Quote the lines starting at the one that contains "The height and width of the screenshot is (436, 1000)." and ending at the one that contains "click(x=210, y=36)", with both of those lines included.

Word and element pointing entries:
--- --- ---

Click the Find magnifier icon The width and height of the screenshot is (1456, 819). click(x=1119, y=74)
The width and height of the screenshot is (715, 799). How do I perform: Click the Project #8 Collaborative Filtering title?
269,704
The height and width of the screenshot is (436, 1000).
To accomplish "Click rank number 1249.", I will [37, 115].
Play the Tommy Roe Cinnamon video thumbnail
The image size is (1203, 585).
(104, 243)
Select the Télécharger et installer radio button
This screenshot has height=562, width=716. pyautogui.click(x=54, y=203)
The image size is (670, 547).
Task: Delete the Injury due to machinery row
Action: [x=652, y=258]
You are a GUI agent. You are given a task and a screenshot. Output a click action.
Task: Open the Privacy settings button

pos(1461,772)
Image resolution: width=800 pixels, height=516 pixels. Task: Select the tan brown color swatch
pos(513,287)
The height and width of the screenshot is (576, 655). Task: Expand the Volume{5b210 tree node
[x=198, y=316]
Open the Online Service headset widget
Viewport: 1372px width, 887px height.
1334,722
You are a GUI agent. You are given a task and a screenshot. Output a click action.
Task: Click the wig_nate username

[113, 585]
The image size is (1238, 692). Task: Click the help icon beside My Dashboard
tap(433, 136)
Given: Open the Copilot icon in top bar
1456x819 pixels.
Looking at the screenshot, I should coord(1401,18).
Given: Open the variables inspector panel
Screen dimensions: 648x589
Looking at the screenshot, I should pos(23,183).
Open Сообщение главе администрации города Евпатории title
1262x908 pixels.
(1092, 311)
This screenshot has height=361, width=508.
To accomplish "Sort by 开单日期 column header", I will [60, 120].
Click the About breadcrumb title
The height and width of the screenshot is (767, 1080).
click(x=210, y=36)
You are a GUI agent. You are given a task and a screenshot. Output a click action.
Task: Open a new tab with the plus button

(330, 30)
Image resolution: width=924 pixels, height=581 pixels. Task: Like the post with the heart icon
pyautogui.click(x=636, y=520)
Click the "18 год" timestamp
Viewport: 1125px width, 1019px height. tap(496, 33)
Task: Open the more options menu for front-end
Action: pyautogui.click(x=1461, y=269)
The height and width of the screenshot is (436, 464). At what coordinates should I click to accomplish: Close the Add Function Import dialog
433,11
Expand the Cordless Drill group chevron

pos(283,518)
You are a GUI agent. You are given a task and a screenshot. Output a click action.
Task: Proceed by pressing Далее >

--- --- ---

Full output:
The height and width of the screenshot is (436, 1000).
To accomplish "Click rank number 1249.", I will [37, 115].
Play the Tommy Roe Cinnamon video thumbnail
The image size is (1203, 585).
(104, 243)
Select the Télécharger et installer radio button
This screenshot has height=562, width=716. pyautogui.click(x=54, y=203)
The image size is (670, 547).
Task: Delete the Injury due to machinery row
Action: [x=652, y=258]
You are a GUI agent. You are given a task and a screenshot. Output a click action.
Task: Open the Privacy settings button

pos(1461,772)
Image resolution: width=800 pixels, height=516 pixels. Task: Select the tan brown color swatch
pos(513,287)
The height and width of the screenshot is (576, 655). Task: Expand the Volume{5b210 tree node
[x=198, y=316]
Open the Online Service headset widget
Viewport: 1372px width, 887px height.
1334,722
You are a GUI agent. You are given a task and a screenshot. Output a click action.
Task: Click the wig_nate username

[113, 585]
The image size is (1238, 692). Task: Click the help icon beside My Dashboard
tap(433, 136)
Given: Open the Copilot icon in top bar
1456x819 pixels.
Looking at the screenshot, I should coord(1401,18).
Given: Open the variables inspector panel
Screen dimensions: 648x589
Looking at the screenshot, I should pos(23,183).
Open Сообщение главе администрации города Евпатории title
1262x908 pixels.
(1092, 311)
This screenshot has height=361, width=508.
To accomplish "Sort by 开单日期 column header", I will [60, 120].
Click the About breadcrumb title
The height and width of the screenshot is (767, 1080).
click(x=210, y=36)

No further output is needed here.